The beans are steamed for about 30 minutes to open their pores. Once they are ready for the solvent they are repeatedly rinse with either of the solvents of the Indirect solvent-process for about 10 hours to remove the caffeine. Then the solvent with the caffeine is drained away and the beans are steamed again to remove any residual solvent.

Swiss water process.

This process uses two concepts, solubility and osmosis, to decaffeinate coffee beans.

Beans are soaked in hot water to dissolve the caffeine and the flavours.

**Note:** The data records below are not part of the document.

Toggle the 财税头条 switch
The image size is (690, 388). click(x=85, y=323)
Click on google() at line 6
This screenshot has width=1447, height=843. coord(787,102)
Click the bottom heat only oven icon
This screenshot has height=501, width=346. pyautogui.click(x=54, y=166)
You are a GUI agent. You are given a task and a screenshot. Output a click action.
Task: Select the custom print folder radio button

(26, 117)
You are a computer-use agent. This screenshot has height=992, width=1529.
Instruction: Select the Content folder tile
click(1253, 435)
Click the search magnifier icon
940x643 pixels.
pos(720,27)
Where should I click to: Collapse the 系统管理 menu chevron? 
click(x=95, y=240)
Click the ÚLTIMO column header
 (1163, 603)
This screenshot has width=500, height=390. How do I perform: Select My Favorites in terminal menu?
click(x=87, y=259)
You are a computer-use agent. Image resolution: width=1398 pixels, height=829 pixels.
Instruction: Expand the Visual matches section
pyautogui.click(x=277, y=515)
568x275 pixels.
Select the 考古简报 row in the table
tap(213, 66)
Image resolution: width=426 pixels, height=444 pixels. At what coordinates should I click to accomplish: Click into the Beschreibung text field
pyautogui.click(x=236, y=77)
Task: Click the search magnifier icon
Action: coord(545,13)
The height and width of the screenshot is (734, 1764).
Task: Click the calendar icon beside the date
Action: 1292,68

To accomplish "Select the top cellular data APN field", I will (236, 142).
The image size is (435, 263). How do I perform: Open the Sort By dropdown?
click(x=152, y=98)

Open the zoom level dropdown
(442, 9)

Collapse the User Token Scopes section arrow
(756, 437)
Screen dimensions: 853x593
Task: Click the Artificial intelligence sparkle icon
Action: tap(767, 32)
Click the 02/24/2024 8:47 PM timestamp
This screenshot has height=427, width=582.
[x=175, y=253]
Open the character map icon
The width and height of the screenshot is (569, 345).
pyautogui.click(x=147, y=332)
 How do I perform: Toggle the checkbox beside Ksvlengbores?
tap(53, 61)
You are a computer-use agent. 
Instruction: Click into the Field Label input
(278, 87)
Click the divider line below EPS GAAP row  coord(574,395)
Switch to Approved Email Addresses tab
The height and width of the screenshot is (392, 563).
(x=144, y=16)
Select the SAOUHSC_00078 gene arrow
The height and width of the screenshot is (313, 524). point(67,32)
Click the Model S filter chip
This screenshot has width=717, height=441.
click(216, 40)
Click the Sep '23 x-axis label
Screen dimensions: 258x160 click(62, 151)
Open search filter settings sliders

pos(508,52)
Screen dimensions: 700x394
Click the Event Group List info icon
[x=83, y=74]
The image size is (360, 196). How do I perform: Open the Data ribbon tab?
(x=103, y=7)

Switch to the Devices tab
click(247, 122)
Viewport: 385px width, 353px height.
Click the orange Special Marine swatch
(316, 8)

Then the water is drawn out and passed through an activated charcoal filter which only capture the caffeine molecules, allowing oil and flavor molecules to pass through it.

Ends with beans without caffeine and flavor, that are discarded, and water full of flavors.

Now we soaked a new batch of green coffee with the water full of flavor and no caffeine (green coffee extract) and this time only caffeine moves from coffee beans to the water.

Results is decaffeination without a massive less of flavor but with higher selling price.

CO₂ process.

Uses liquid CO₂ in place of chemical solvents. It acts only in caffeine and releases only the alkaloid and nothing else.

Water soaked coffee beans are placed in a stainless steel container and sealed. Liquid CO₂ is forced into the coffee at pressures of 1.000psi (68’95 bars) drawing out the caffeine, then is transferred to another container where the pressure is released and the CO₂ returns to gaseous state, leaving the caffeine behind.